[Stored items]

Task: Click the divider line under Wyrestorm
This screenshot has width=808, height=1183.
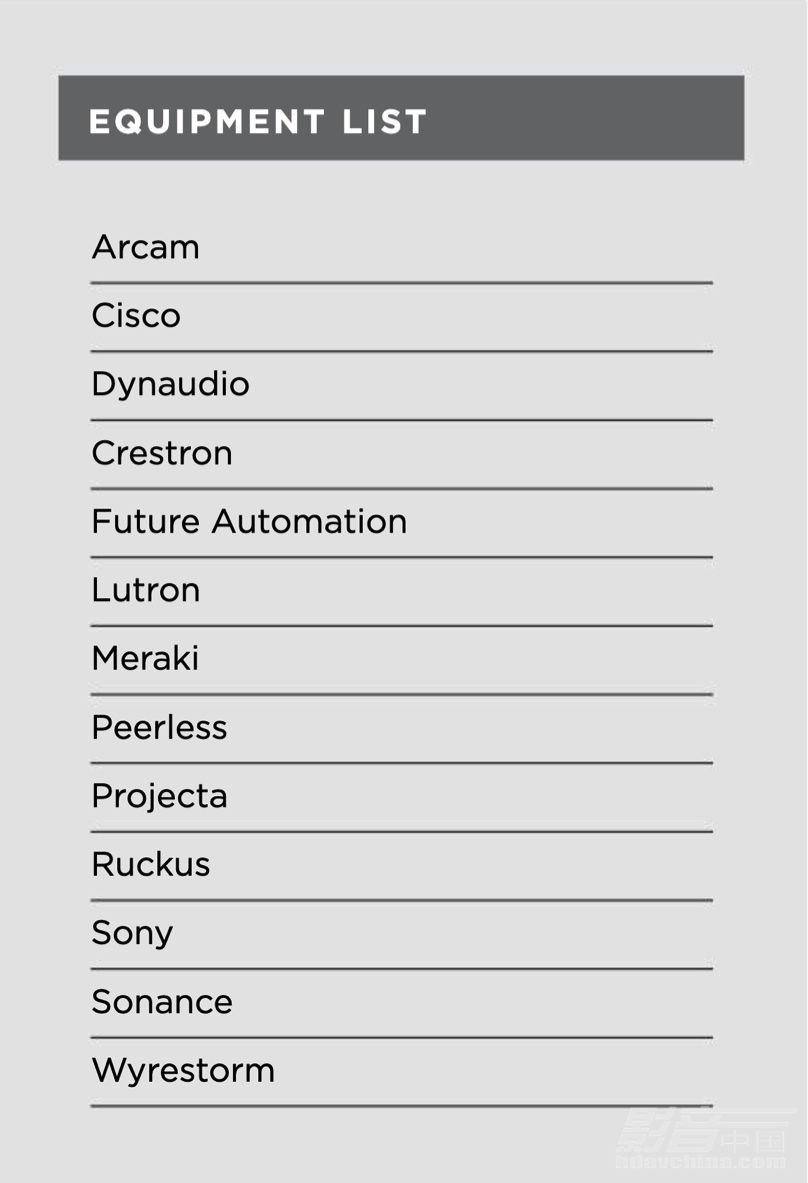Action: [x=401, y=1106]
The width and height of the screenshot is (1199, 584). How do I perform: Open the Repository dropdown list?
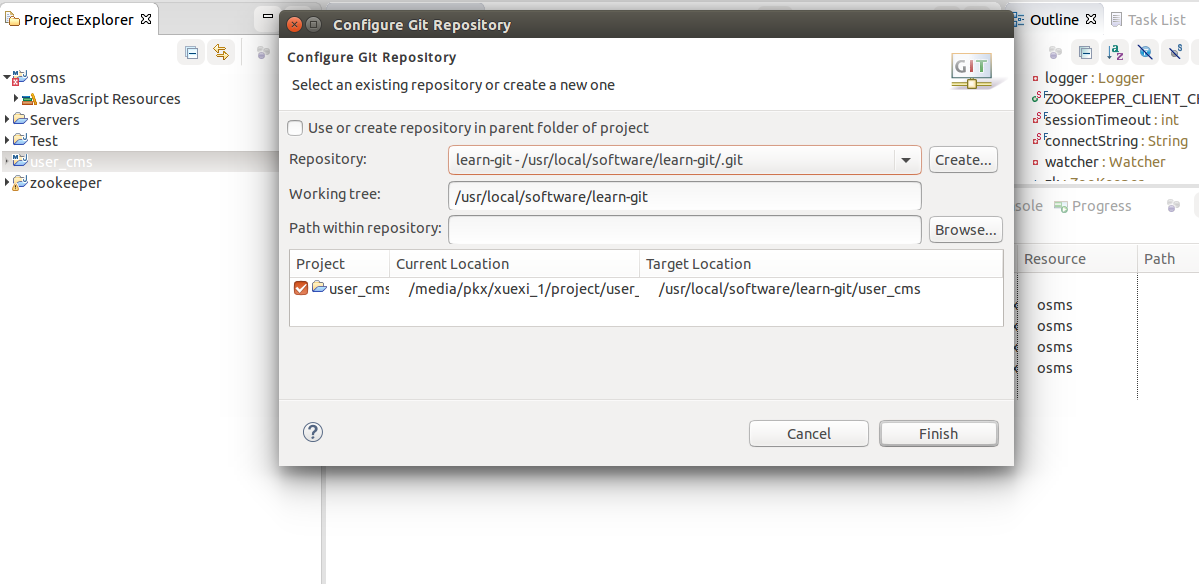906,160
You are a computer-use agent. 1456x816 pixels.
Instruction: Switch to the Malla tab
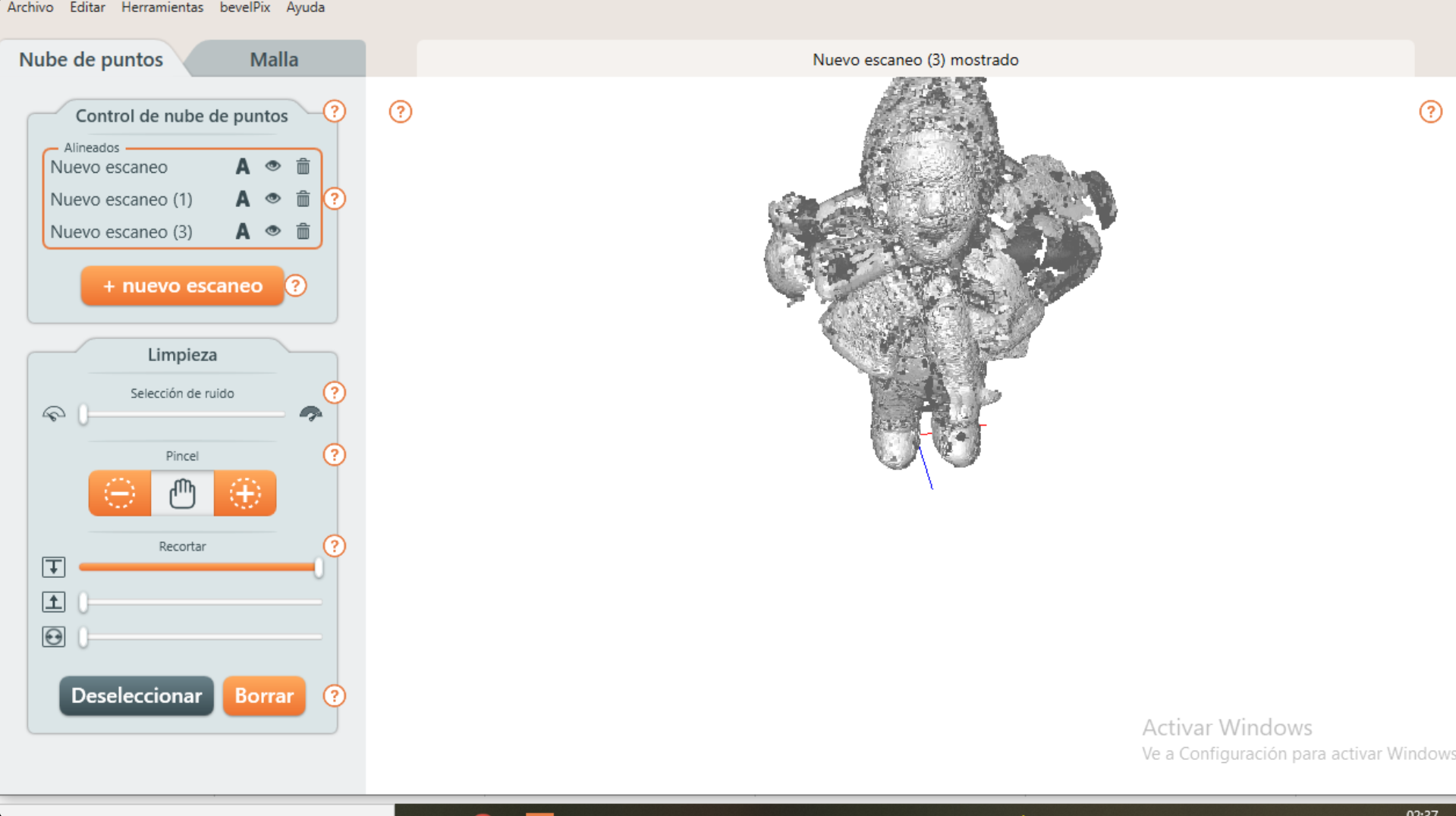274,59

* [Work to be completed] Exact wording is required throughout: write out all the records, but no pictures.

* [Output of the exercise]
Task: Click the divider line under Wyrestorm
This screenshot has width=808, height=1183.
Action: [x=401, y=1106]
The width and height of the screenshot is (1199, 584). How do I perform: Open the Repository dropdown list?
906,160
You are a computer-use agent. 1456x816 pixels.
Instruction: Switch to the Malla tab
274,59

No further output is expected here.